Provided material:
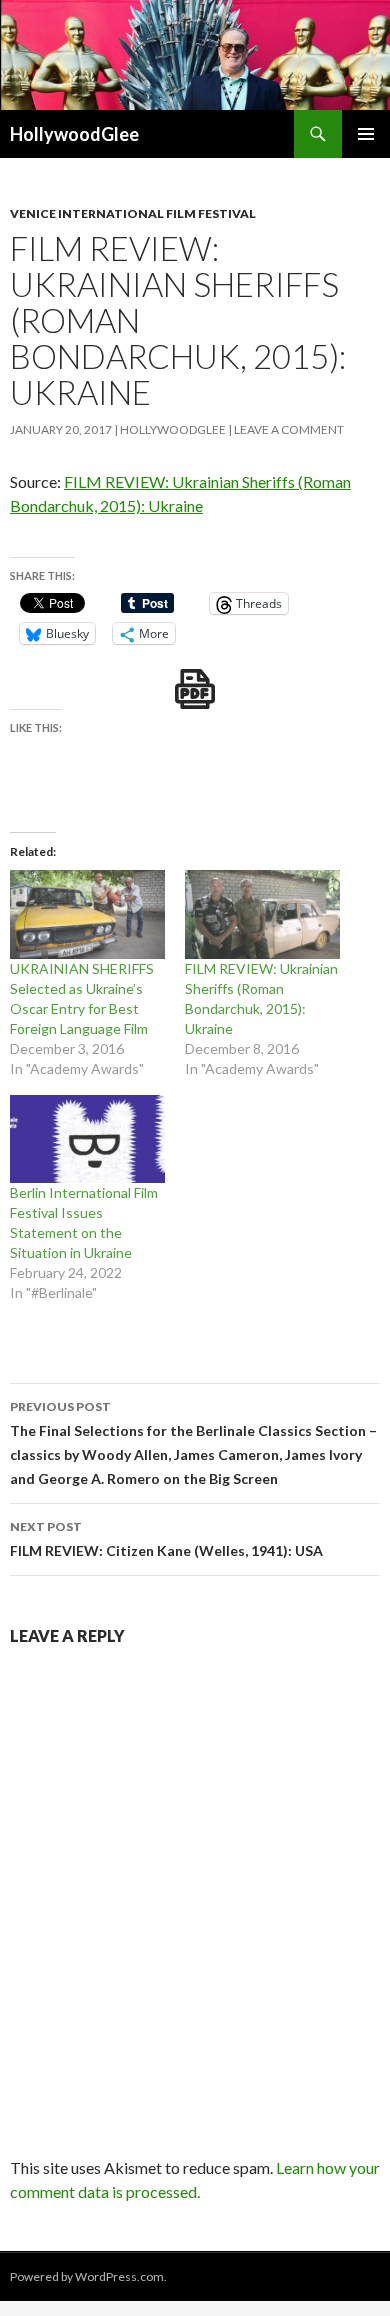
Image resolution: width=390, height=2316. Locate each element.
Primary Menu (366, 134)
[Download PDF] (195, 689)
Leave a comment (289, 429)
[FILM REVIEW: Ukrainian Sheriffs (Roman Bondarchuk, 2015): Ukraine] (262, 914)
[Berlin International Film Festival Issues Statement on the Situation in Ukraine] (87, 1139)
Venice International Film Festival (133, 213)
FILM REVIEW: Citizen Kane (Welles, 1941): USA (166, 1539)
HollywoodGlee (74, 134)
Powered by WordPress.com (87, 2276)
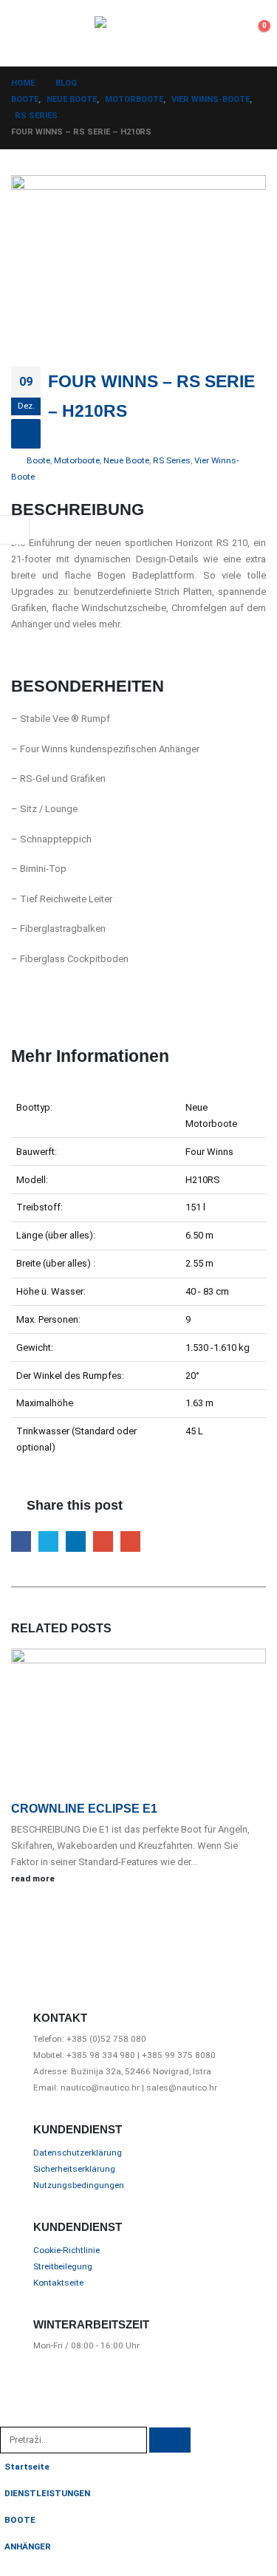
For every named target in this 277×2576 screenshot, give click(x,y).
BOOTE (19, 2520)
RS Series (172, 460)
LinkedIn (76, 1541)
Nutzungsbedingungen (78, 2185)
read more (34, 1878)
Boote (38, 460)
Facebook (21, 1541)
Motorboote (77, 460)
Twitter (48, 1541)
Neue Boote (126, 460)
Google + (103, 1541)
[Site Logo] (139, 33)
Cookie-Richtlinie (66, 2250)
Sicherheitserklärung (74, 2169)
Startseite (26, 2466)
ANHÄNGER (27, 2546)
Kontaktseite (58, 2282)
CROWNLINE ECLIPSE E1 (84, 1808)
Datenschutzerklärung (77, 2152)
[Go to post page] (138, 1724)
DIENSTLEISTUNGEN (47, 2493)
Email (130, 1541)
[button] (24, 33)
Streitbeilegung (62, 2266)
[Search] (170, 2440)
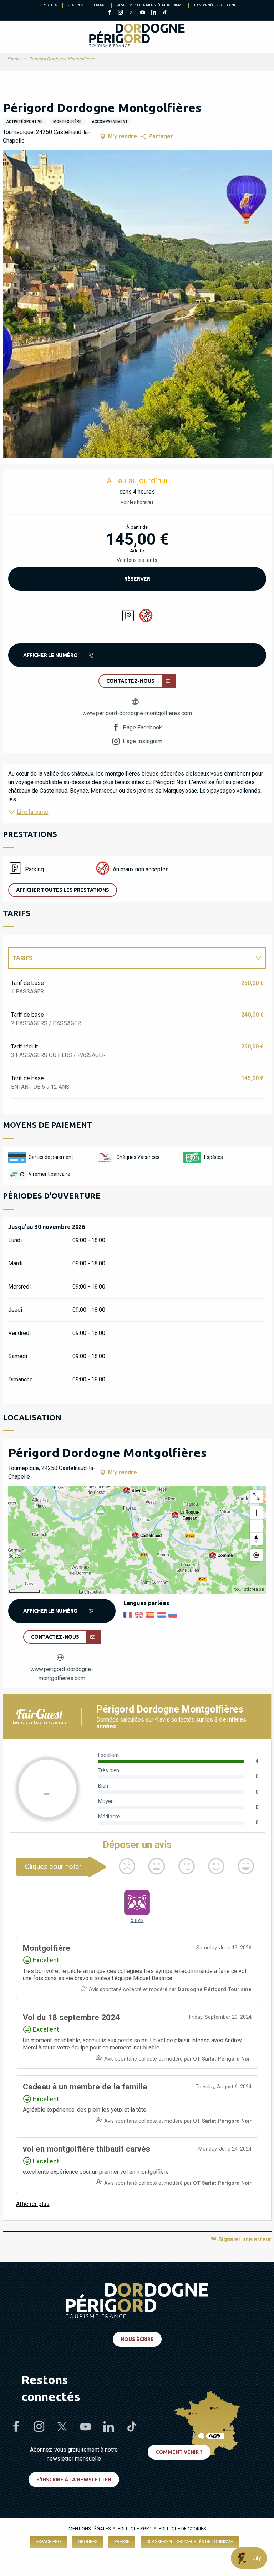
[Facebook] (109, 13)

Activity:
Looking at the listing above, which lines hold "International"? Copy every such line.

Solution to the exercise:
[Berlin International Film Festival Issues Statement on the Situation in Ukraine] (87, 1139)
Venice International Film Festival (133, 213)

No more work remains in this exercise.